I had a pretty good night tonight. I talked with Batgirl about plans for the weekend and I talked with Bordo about plans for the week+end and I went out to dinner with some friends and I watched a movie with those same friends and when I was driving home, I started thinking.

Dangerous, right?

Isn't it illegal to think and drive?

Wait... no.. that's drink and drive.... oh well. w/e.

I'm not sure where this thought came from, but all of a sudden there it was.

I wondered what my dad would think about my life. What he would think of where I am, the decisions that I've made and the future that lies ahead of me.

it's not like I was one of those kids always seeking my dad's approval or anything. In fact, his love was unconditional. It seemed like, growing up, there was little i could ever do wrong in his eyes. Well... besides misbehaving. What I mean is that whenever there was a decision to be made regarding my life or my future, he let me make it. No matter what my decision was, he backed me in it. He would give me advice when I asked for it, and even when I went against it (which wasn't very often) he supported me.

Over these last few years I have made a LOT of decisions. Some of them pretty big. Life changing. And I know some of them weren't the best decisions. I won't call them mistakes, because they led me to where I am today.... but they certainly weren't the smartest. The easiest example to pick is that I should never have moved to Tampa on a whim, without a job. That was not smart.

I still think it was the right thing, though.

As for this next move... If you were to look at my life, where I am right now, I'm happy. I really am. I like my job and I'm in position to excell in it. I love my friends here. At almost any given time I can make a phone call and have someone to meet me out for dinner or drinks or a movie or whatever, really. My life here is good and every day it looks a little better.

But I'm leaving.

Again.

Is this a decision that my dad would approve of?

I think it is.

I really do.

I never got the chance to become friends with my dad as an adult. I mean, we were friends. We were great friends. But I was so young when he passed away, I wasn't nearly as mature as I am now, and I never got to know him as I know my friends now. What I do know, though, is that he lived via his heart. His work wasn't his passion, it was just a means to an end. A Paycheck. His passion was his family. His parents, his sister, his neices and nephews, his cousins and his children. He loved my sister and I so much, he treasured us when we moved down to Florida to live with him. He didn't always make the right decisions, but he did what he thought was best for us. He did what he thought was best for our family, sacrificing more than my sister and I ever knew.
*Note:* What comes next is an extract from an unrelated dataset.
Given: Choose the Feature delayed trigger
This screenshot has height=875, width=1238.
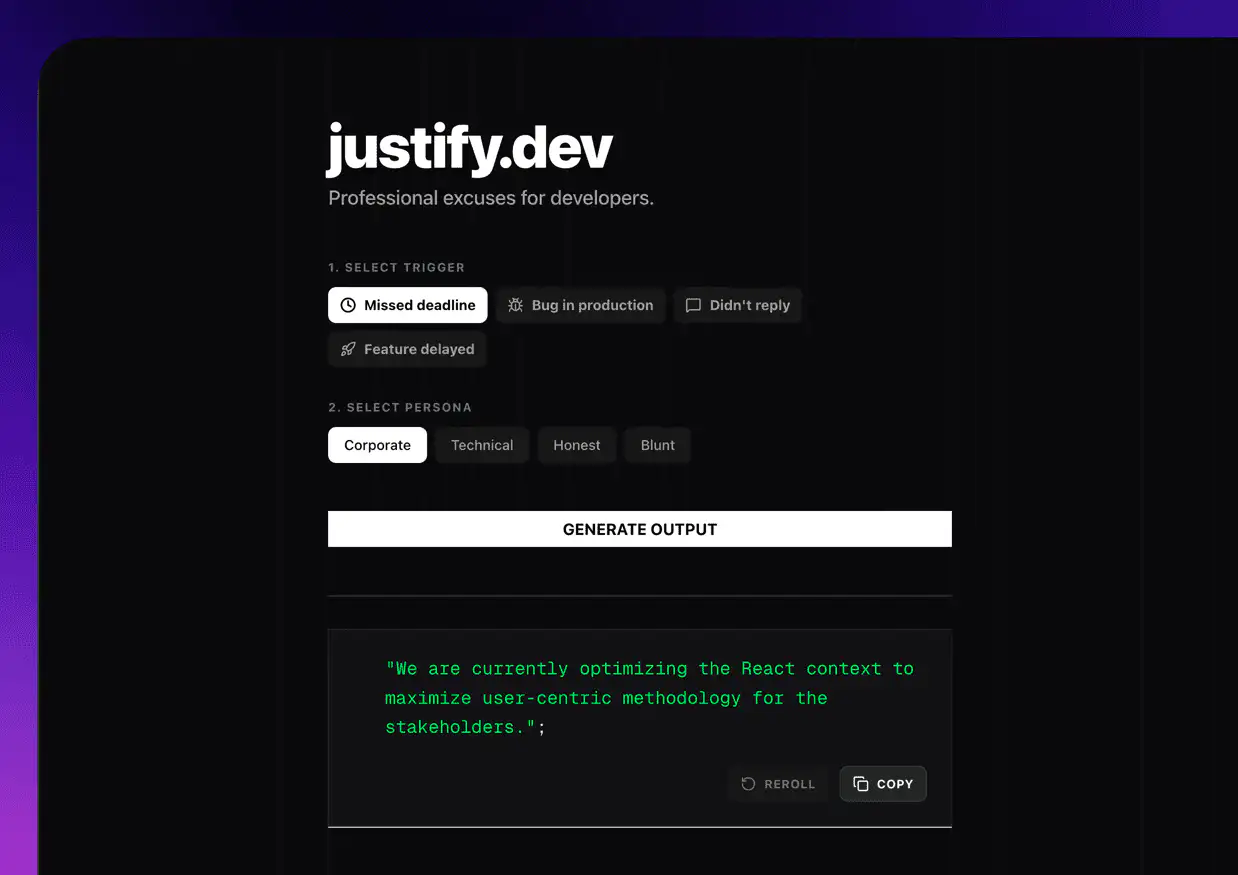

So, yeah, I do think he would support my decision to pack up and move out west. He would call it my Manifest Destiny. He would tell me that I needed to do whatever it is that I thought would make me happy. He would hate to see me go, but he would love to watch me grow, whether through success or through failure. As long as I followed my heart, he would understand.

1 comment:

lulurose said...

this was really sweet. no doubt that pops would be super-proud of you.